Abstract

Visual features are spatiotemporally integrated along motion trajectories. For instance, when a central line is followed by pairs of flanking lines, two motion streams diverging from the center are perceived. The central line is rendered unconscious by the subsequent flanking lines through metacontrast masking. Surprisingly, if the invisible central line is offset, the entire stream appears offset, even though the flanking lines are, in fact, straight. Further, if one of the flanking lines is offset in the other direction, the two offsets integrate and cancel each other out. This integration is mandatory and occurs only when the offsets are presented within a specific, temporal window, starting with stimulus onset and lasting for about 450ms. Here, we asked what determines the extent of this unconscious integration. Observers discriminated the perceived offset of the motion streams. In line with most models of decision making, one might expect that the window terminates as soon as sufficient evidence about the offset is accumulated. However, this is not what we found. We presented either a large offset at the first line or smaller offsets at the following lines, all in the same direction. When performance was the same in both conditions, the duration of the integration windows was identical.
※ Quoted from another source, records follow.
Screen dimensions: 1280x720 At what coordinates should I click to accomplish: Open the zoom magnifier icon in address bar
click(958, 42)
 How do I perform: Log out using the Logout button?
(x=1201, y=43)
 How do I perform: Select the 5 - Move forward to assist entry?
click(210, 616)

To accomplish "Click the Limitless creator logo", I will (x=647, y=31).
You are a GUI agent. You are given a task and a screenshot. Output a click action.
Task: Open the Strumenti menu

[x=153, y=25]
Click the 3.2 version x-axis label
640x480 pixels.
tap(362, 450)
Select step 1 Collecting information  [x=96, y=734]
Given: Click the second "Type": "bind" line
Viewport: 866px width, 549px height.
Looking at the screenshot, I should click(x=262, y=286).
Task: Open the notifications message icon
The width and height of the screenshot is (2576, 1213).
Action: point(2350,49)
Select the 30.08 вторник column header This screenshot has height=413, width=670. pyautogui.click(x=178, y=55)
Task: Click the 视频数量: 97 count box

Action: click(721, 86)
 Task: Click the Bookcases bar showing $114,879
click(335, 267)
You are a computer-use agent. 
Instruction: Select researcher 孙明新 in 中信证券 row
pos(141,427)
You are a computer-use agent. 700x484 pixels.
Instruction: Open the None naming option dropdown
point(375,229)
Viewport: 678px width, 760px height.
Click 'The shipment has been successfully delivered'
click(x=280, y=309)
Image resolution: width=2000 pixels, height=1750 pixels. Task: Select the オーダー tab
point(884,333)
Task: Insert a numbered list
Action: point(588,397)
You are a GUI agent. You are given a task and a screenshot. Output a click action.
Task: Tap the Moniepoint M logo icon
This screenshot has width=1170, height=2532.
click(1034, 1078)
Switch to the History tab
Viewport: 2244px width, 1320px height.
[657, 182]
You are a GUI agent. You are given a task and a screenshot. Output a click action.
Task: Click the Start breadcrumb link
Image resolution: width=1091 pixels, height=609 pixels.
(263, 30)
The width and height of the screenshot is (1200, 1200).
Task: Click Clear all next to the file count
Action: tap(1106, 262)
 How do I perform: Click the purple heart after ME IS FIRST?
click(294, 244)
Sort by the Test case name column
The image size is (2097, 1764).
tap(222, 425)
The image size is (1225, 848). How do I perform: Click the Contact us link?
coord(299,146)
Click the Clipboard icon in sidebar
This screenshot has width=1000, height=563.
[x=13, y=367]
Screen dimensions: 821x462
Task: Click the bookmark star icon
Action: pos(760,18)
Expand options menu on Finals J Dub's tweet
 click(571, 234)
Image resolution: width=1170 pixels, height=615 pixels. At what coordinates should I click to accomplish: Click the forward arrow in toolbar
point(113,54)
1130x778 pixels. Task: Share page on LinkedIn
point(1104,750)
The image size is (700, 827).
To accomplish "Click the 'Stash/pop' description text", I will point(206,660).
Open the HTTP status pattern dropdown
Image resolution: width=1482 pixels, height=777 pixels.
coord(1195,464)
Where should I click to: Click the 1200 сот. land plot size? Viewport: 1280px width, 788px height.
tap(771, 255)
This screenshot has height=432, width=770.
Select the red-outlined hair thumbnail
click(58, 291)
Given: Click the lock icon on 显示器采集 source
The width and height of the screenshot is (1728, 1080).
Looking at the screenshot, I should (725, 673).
Hence, it does not matter whether strong evidence is presented right from the beginning or dispersed along the motion stream. When we increased the processing load by adding two further offsets at two additional lines, which, however, canceled each other out, the window duration increased slightly. Lastly, we found that absolute time determines the window duration but that the number of lines or the ISI between the lines do not. We propose that perception is a series of discrete frames, which depends mainly on absolute time, potentially on the processing load, but not on stimulus evidence.